1. e. Effective backwash is often a very critical step to maintaining longevity and continued working order to a filter or ion exchange media bed. The backwash cycle serves to:
a. Expand the media bed from its settled and sometimes packed condition that can result from swelling or shrinkage and also from dirt cementing.
b. Clean the media by flushing out particulate matter that have been filtered from the feed water. The scrubbing action of the media particles or beads against each other during backwash helps to remove materials that may have coated the media. The faster the upward flow rate that can be maintained while still keeping the top of the media bed slightly below the top exit port, the more desirable it will be.
c. Remove media fines and broken media particles. Water treatment media and resins do tend to break down physically over time and use from turbulent forces of flowing water; it is necessary to remove these media fines to maintain good hydraulic conditions of the media bed and to prevent channeling and pressure drop.

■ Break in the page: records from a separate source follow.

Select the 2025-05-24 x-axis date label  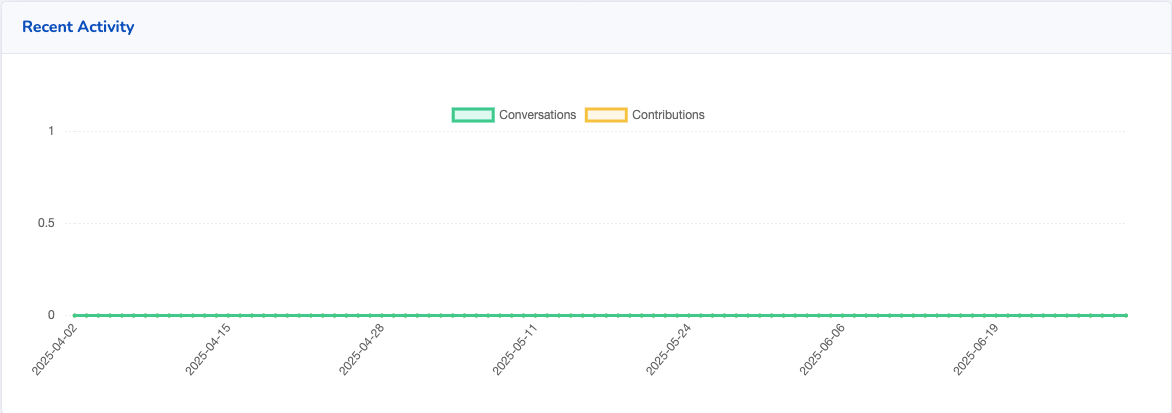pyautogui.click(x=670, y=350)
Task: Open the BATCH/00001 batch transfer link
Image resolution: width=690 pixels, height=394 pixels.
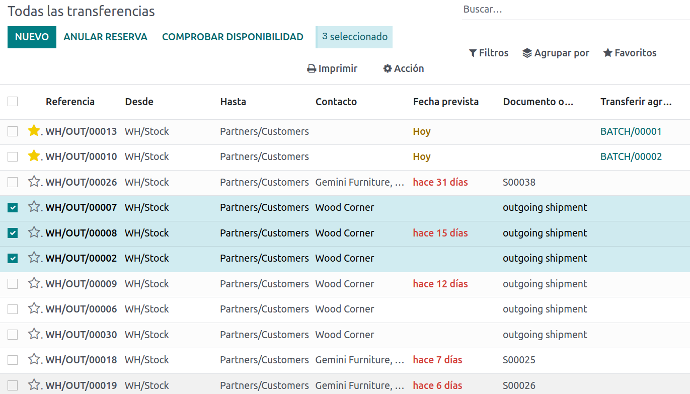Action: point(631,131)
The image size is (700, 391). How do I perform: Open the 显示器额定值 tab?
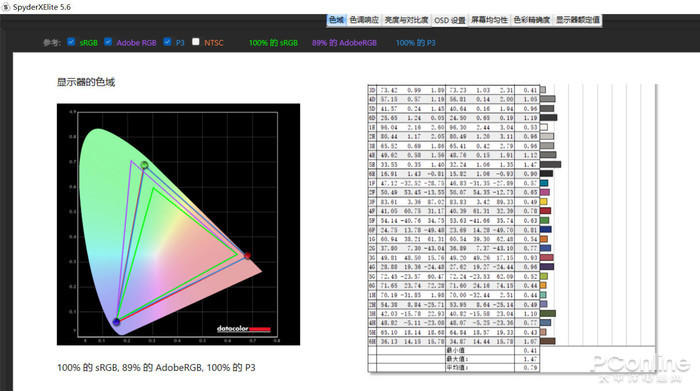pyautogui.click(x=578, y=20)
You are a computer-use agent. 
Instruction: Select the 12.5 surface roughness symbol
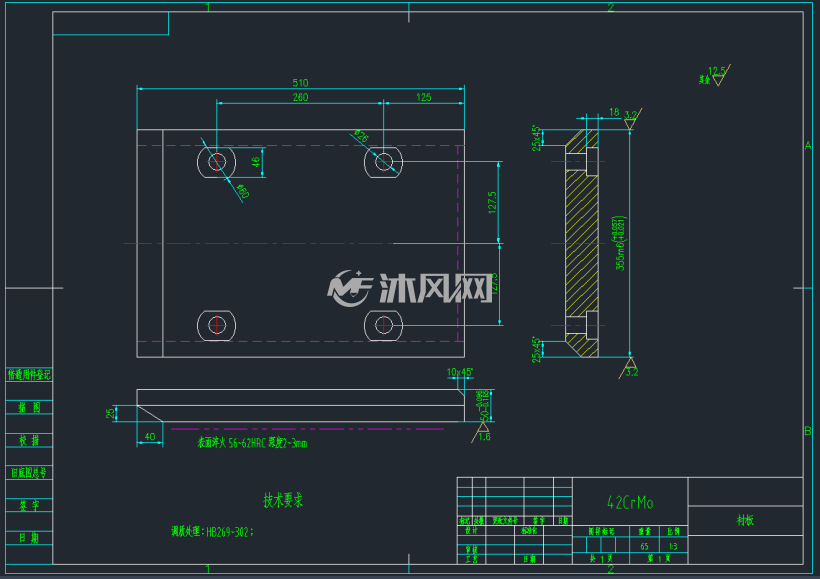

d. Classify the media bed with larger media particles separated from the finer media particles. This classification according to media particle size provides the best conditions for uniform service flow (as well as flow of regenerants and fines flows) across the entire area of the resin bed.
2. False. It is best to maintain some back pressure by control of the flow on the outlet or discharge line during the backwash cycle. This helps to prevent the release of any air or gas from the backwash water and thus prevent flotation of the media. Any gas released can attach in bubbles to the media particles and cause clumps of the media to float out of the tank.
3. b. Normally, 10 to 15 minutes is sufficient, but there may be cases where 20 to 30 minutes are required for particularly tenacious dirt buildups. If longer backwash times than these appear necessary, special cleanup procedures might be considered.
4. True. Especially with strong base anion resins, the use of hard water for backwash can cause precipitation of calcium and magnesium foulants in the anion resin bed because of high pH zones in the exhausted anion resin bed.
5. True. Regeneration is the attempt to reverse the chemical reaction that occurred in the service cycle. The main factors that must be considered are concentration and quantity of regenerant chemicals, contact time and temperature.
6. True. Some rock salt and even some sea salt have calcium and magnesium contents, which when dissolved can produce saturated brine solutions with up to 1,900 milligrams per liter (mg/L) of calcium and up to 140 mg/L of magnesium. Use of high hardness brine reduces the efficiency for removing the calcium and magnesium from the resin during the regeneration cycle, and results in higher leakage of hardness during the service cycle.
7. c. 260,000 milligrams of sodium chloride can be dissolved in one liter of water. However, most often, if there is a rapid use of brine and therefore a short time for the salt to dissolve in the water, the brine concentration that is reached in a water softener brine tank may be no more than 230,000 to 240,000 mg/L.
8. True. Exhausted resin beads have a lower salt concentration and a higher water concentration than does the strong saturated brine solution. Through the process of osmosis, any substance with a higher water concentration (lower salt concentration) will try to pass water to the solution with the lower water content (higher salt concentration) so as to equalize the salt concentration in each. As the brine dehydrates (removes water from) the resin bead, the bead will shrink. The outer surface of the resin bead will try to shrink first, and if the osmotic pressure, caused by highly concentrated brine, is great enough the surface of the bead can crack (like the drying of a mud flat during a long drought), and the beads can split or crack. This phenomenon is known as osmotic shock.
10. a. About 30 minutes of brine solution contact with the resin is desirable in softener resin regeneration. The contact time is calculated from the time the brine is introduced into the resin bed until it is displaced from the resin bed by the slow displacement rinse.